Stated exercise – Can you copy out the records from the line with "Task: Activate the Confirm Password field" up to and including the line with "pyautogui.click(x=61, y=122)", keeping every line unchanged?

(Records of text and element locations)
▬▬▬▬▬▬▬▬▬▬
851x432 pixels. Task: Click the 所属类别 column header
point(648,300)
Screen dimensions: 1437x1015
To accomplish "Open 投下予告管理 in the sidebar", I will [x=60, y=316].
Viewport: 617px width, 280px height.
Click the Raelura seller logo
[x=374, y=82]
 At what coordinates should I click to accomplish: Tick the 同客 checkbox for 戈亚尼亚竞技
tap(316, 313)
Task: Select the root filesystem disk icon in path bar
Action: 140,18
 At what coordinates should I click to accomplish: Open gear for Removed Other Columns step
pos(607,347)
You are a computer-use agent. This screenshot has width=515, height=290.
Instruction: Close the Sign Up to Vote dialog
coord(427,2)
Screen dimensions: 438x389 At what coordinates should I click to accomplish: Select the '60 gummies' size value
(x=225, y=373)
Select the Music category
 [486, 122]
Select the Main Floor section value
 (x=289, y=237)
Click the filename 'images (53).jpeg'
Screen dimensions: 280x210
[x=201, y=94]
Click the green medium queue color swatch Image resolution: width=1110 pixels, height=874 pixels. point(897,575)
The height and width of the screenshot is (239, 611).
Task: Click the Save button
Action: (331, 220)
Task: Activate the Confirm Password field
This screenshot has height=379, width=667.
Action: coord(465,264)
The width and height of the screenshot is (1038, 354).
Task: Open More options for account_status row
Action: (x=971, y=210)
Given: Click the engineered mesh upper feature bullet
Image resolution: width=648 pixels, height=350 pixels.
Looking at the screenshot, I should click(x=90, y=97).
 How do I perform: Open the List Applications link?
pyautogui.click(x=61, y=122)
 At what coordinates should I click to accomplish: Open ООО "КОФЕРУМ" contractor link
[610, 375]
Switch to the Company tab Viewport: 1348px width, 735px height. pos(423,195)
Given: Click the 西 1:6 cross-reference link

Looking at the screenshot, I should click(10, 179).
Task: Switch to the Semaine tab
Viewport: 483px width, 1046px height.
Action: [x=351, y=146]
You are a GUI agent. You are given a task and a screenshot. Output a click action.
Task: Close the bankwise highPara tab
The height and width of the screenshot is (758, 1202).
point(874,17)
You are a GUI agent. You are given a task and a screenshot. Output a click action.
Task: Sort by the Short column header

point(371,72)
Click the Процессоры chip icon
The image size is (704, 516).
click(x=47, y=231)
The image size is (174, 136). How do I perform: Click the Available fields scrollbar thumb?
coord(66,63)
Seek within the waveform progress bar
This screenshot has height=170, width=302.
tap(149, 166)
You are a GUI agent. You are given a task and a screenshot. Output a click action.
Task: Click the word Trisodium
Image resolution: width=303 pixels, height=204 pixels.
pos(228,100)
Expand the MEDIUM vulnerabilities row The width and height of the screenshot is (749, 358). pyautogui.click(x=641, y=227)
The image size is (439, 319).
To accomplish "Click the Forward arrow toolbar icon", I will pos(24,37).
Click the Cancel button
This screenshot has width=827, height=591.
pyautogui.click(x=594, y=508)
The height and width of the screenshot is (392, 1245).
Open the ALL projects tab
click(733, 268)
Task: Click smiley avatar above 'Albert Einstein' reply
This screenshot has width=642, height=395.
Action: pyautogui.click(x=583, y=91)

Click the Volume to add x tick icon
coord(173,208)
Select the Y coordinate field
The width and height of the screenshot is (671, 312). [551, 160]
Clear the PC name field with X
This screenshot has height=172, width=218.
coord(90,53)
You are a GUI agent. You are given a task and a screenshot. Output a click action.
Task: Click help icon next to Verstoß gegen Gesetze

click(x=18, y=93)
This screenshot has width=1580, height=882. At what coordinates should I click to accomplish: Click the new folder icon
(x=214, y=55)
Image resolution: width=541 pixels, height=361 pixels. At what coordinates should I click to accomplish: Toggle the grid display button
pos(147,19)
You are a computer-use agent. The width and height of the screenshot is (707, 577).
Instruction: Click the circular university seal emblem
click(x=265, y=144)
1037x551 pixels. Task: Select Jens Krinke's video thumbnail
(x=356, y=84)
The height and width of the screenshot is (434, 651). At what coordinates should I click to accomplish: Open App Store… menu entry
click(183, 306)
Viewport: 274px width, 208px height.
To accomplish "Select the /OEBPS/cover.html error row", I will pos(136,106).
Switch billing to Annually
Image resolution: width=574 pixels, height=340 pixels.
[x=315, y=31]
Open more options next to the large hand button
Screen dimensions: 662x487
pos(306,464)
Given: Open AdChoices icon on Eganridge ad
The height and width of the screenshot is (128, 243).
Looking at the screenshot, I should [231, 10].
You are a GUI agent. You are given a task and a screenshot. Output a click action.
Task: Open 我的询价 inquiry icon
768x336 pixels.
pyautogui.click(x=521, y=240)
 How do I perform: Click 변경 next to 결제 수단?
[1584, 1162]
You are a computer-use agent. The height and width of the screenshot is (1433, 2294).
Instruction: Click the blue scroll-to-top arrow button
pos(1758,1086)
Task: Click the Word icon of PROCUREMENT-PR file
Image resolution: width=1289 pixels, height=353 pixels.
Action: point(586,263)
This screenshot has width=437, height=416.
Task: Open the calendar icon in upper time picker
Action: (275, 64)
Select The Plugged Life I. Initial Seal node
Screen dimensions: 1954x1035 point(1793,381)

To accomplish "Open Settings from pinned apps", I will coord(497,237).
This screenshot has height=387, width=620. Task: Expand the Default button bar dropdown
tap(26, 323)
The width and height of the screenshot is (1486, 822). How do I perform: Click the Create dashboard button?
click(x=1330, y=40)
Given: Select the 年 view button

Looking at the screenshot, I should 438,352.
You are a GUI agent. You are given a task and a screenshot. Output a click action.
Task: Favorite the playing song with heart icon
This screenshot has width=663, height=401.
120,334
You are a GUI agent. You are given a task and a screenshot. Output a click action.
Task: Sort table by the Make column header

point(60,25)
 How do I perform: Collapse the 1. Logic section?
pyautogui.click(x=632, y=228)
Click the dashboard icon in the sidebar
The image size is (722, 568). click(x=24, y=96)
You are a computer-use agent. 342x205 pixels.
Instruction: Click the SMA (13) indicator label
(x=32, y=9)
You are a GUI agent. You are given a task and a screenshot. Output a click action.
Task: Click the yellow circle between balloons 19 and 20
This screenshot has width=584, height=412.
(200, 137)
▬▬▬▬▬▬▬▬▬▬
Solution for this task –
Task: Activate the Confirm Password field
This screenshot has height=379, width=667.
Action: coord(465,264)
The width and height of the screenshot is (1038, 354).
Task: Open More options for account_status row
Action: (x=971, y=210)
Given: Click the engineered mesh upper feature bullet
Image resolution: width=648 pixels, height=350 pixels.
Looking at the screenshot, I should click(x=90, y=97).
 How do I perform: Open the List Applications link?
pyautogui.click(x=61, y=122)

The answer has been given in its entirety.